BTW, unblocking apparently goes very easy, since it is the second time it happened to me in only 2 days and after a few hours my account was unblocked.
-
Well for now I'm unblocked since 5h35 this morning (CET) 8), and haven't been blocked until now (3h15 afternoon)…
Howcome? Here it's still 3h05pm :D.
Anyway I had already been blocked before because of this issue.
This time I was deleted!
Let's see how easy it will be to bring that account back alive.
Though, many thanks for your positive feedback ;).@Scott
Sorry but I suck at *BSD/Linux.
Those commands you posted how shall I run them?
I was trying to do a "cd /etc/crontab" from the Diagnostics > Command Prompt.
It seems to accept it but then I do a "pwd" just to find out that I'm still stuck at "/usr/local/www".
How can I change directories from the command prompt to run those commands you posted?
TIA
Cheers -
Hi,
better activate ssh and use a ssh session to do it.
You can however run the commands in the exec.php window, one at a time, but a "cd" won't work, because each time you are indeed again in the default directory
MickeyByte
-
Thanks mickeybyte ;)
CheersEDIT: I have successfuly sshed to my box.
I am currently in "/etc" and I can see the file "crontab".
But now what do I do?
What did Scott mean by "update_file.sh"?
TIA -
you actually don't need to "cd" to that dir
in fact, you only need to enter the commands like Scott said
so at your shell prompt you type:update_file.sh /etc/crontab <enter>==> updates the crontab file
update_file.sh /etc/inc/dyndns.class <enter>==> updates the dyndns.class procedure
shutdown -r now <enter>==> reboots the firewallI think you might as well update the dyndns.class file also before rebooting
So you could have just entered those commands one at a time in the command box using the webinterface (in stead of <enter>you click <submit>)</submit></enter></enter></enter></enter>
-
Thanks mickeybyte ;).
BTW how is that dyndns service behaving so far?
CheersEDIT:
# update_file.sh /etc/crontab trying to fetch latest /etc/crontab fetch: http://pfsense.com/cgi-bin/cvsweb.cgi/pfSense/etc/crontab?rev=1;content-type=text%2Fplain: size of remote file is not known /etc/crontab 465 B 110 kBps # update_file.sh /etc/inc/dyndns.class trying to fetch latest /etc/inc/dyndns.class fetch: http://pfsense.com/cgi-bin/cvsweb.cgi/pfSense/etc/inc/dyndns.class?rev=1;content-type=text%2Fplain: size of remote file is not known /etc/inc/dyndns.class 20 kB 44 kBps
This is what I got.
Is this ok?
Cheers -
until now still running fine (fine = not being blocked)
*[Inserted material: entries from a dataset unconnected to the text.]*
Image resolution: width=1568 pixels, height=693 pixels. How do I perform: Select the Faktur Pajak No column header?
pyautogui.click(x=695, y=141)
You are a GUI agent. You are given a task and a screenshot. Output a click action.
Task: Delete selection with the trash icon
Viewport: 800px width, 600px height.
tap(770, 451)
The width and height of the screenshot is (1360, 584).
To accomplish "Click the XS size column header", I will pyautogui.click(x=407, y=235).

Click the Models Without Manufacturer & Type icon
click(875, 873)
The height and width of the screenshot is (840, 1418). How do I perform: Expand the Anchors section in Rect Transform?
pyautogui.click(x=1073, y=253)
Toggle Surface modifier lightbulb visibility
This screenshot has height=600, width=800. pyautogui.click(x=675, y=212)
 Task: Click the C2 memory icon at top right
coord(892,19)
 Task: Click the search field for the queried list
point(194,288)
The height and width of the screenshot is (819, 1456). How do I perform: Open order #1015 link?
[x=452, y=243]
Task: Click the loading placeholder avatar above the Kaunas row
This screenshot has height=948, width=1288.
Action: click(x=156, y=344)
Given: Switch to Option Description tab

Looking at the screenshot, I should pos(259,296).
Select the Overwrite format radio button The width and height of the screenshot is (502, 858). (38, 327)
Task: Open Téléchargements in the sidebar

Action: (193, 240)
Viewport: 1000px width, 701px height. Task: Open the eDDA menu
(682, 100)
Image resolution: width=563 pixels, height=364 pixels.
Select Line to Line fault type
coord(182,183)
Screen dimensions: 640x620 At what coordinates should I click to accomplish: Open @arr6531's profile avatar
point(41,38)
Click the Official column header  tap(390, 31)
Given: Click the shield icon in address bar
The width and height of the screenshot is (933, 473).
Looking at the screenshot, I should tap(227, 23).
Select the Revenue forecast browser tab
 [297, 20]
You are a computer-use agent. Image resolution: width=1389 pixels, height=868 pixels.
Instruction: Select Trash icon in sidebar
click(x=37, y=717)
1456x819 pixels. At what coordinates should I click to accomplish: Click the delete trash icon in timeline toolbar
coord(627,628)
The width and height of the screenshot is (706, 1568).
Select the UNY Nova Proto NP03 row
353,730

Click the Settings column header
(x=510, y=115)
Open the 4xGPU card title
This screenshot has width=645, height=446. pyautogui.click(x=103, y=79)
however in the logs it still says every hour cache ip (0.0.0.0) != wan ip (current ip) although it did not change!
Strange I think, because I used to have m0n0wall and I had never any problems with that system.
Nevertheless, I'll keep you informed if my DynDNS account status changes! ;)
-
#1. There was a bug where the cache was being updated every time. Now the cache will not be updated unless it has received a OK status from the provider. So that means your cache statement will be updated as soon as you're ip changes.
#2. We do not use any of the same code for DYNDNS. Erik rewrote ez-ipupdate (which is no longer maintained) to be complete php.
-
Great :)
And thanks for support!
-
Thanks for clarifying this for us Scott.
Cheers -
btw, that also is the reason why the dyndns providerlist of m0n0 and pfsense is different.